Trabalhadores dos Correios aprovaram uma greve nacional por tempo indeterminado a partir das 22h, após rejeitarem a proposta da empresa para a campanha salarial. A deliberação ocorreu em assembleias realizadas nesta quinta-feira (10) e atinge bases sindicais espalhadas por quase todo o país, segundo informações divulgadas pelas entidades representativas da categoria.
De acordo com a Federação Interestadual dos Sindicatos dos Trabalhadores e Trabalhadoras dos Correios (FINDECT), as 35 assembleias contabilizadas aprovaram a deflagração da paralisação de forma unânime. O movimento abrange estados estratégicos como São Paulo, Rio de Janeiro, Minas Gerais, Bahia, Pernambuco, Paraná, Rio Grande do Sul e Santa Catarina, enquanto a votação no Acre está agendada para esta sexta-feira (11).
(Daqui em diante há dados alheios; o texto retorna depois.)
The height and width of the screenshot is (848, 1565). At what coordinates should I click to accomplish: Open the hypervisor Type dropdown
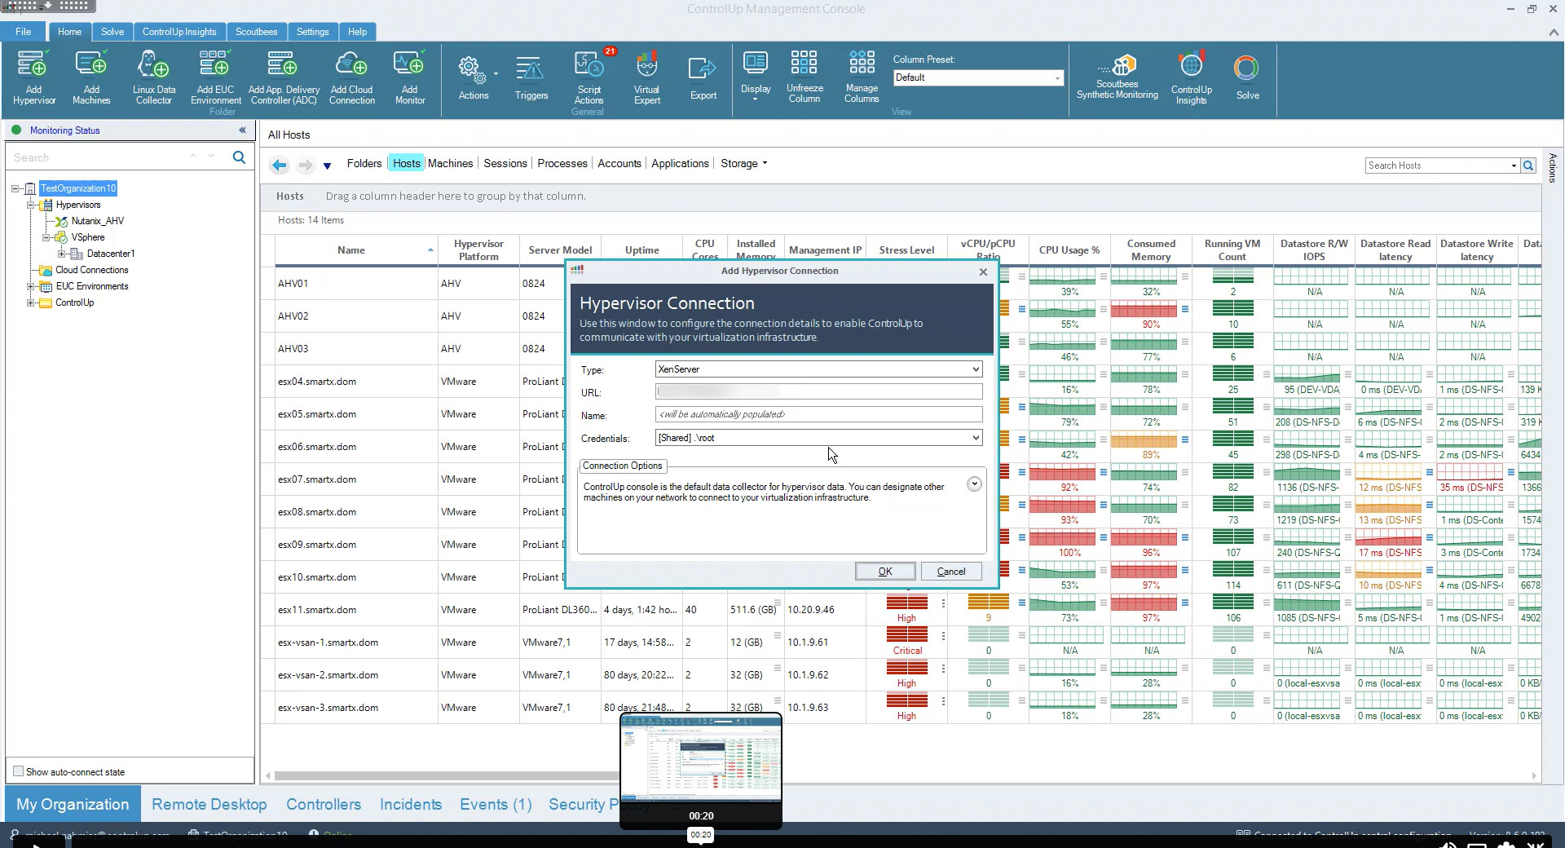pyautogui.click(x=975, y=369)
O principal impasse na negociação envolve mudanças no plano de saúde dos empregados. Os trabalhadores rejeitam a intenção da estatal de alterar a sua condição como mantenedora do benefício, sob o argumento de que a modificação ameaça o financiamento da assistência médica e coloca em risco o atendimento de funcionários da ativa, aposentados e dependentes.
A decisão pela greve ocorre após o esgotamento das rodadas diretas de negociação e de tentativas de conciliação intermediadas pelo Tribunal Superior do Trabalho (TST). Sem avanço nas audiências e diante do impasse mantido pela direção da empresa sobre os benefícios, as tratativas foram encerradas sem acordo entre as partes.
Com o início da paralisação, os sindicatos pretendem intensificar os piquetes de mobilização nas agências e centros de distribuição para pressionar os Correios e o governo federal por uma contraproposta. A FINDECT informou que permanece aberta ao diálogo para eventuais negociações que possam por fim ao movimento paredista.